Liu shares that in Andersen’s stories, storks are known to “pick babies up from the lake and deliver them to expecting mothers.” In contrast, pigeons are known for flying in, “flapping around” and disappearing.

“I use storks as a metaphor for always bringing value. So no matter what interaction you’re in with a colleague, boss, client or employee, think about, ‘am I adding value to this person so that when they reflect back on our interaction, will they say, wow, that was a really good use of time,” Liu says. “As opposed to the opposite, which is like, ‘man, I wish I could get my hour back,’ because they got nothing from your interaction.”

According to Liu, thinking of yourself as a stork, not a pigeon, will help you build rapport in the workplace, and become a valuable asset to your team.
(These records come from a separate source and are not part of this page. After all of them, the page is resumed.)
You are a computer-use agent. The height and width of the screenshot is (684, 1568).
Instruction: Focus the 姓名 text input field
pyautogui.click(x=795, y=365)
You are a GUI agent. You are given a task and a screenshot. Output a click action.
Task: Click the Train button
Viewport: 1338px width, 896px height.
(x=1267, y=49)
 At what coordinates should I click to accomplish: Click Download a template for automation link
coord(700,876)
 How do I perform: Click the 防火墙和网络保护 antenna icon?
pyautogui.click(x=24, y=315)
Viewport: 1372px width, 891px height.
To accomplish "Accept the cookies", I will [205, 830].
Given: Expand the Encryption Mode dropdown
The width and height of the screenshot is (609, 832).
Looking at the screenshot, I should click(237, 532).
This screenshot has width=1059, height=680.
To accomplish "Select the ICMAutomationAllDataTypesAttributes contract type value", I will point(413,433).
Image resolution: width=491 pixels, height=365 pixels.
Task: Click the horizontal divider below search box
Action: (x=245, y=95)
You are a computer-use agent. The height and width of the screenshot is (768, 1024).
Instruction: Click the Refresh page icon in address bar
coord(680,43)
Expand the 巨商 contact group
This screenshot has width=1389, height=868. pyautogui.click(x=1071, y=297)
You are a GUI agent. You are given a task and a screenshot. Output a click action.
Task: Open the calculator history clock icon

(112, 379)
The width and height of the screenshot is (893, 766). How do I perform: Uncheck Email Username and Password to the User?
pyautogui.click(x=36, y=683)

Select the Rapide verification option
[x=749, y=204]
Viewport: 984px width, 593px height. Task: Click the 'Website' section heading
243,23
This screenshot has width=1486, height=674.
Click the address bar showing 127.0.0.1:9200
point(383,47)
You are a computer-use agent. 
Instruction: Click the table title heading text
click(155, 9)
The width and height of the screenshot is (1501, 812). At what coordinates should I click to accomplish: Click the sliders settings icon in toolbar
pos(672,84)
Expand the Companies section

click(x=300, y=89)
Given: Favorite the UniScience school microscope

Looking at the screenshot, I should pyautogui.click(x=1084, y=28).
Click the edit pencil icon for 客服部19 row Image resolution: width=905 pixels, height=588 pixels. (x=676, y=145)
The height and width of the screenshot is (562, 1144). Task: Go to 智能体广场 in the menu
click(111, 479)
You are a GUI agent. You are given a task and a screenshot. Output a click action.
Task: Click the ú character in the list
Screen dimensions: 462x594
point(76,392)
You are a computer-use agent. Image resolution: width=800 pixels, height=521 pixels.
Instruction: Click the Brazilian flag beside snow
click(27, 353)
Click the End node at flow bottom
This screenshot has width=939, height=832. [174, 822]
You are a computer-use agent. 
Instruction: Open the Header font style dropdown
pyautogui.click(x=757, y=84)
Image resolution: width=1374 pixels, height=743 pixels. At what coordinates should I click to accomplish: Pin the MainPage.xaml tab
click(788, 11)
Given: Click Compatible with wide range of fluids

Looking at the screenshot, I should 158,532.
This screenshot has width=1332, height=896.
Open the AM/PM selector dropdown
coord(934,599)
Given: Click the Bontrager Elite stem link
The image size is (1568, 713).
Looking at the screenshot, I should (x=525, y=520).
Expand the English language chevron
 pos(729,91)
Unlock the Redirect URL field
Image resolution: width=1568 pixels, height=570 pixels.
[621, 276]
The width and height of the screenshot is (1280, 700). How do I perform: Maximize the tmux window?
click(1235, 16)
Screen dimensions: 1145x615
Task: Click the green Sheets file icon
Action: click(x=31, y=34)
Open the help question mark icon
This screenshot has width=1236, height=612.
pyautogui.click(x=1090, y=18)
By taking the time to provide solutions to problems, summarize complex information for your boss, or advance a project, you’re maximizing what Liu calls your return on time invested. 

Four keys to fulfillment

As a child, Liu says he witnessed his mother struggle to make ends meet. When he went to college, he knew he needed to choose a career that would allow him to support his mom, and pay off the $100,000 in school debt he accumulated.

Though he found success, Liu says he could have had a more fulfilling career if he followed the Japanese framework, Ikigai. 

According to career coaching platform BetterUp, Ikigai means “your reason for being.” By experimenting with careers, hobbies, and interests, a person can discover the meaning, and joy, in their work.

When advising others, Liu tells people to ask themselves these four questions: 

  1. What are you passionate about?
  2. What are you good at?
  3. What does society value?
  4. What would society pay for?

According to Liu, if you’re able to find the intersection between the four, you’ve essentially found your life’s purpose.

“When in my early 20s, if it wasn’t just all about making it out of poverty and paying back debt, I would go back and tell myself to focus on those four questions and spend your young years experimenting, and trying to find meaning in what you do. Because if you ever find it, you’ll be really, really happy.”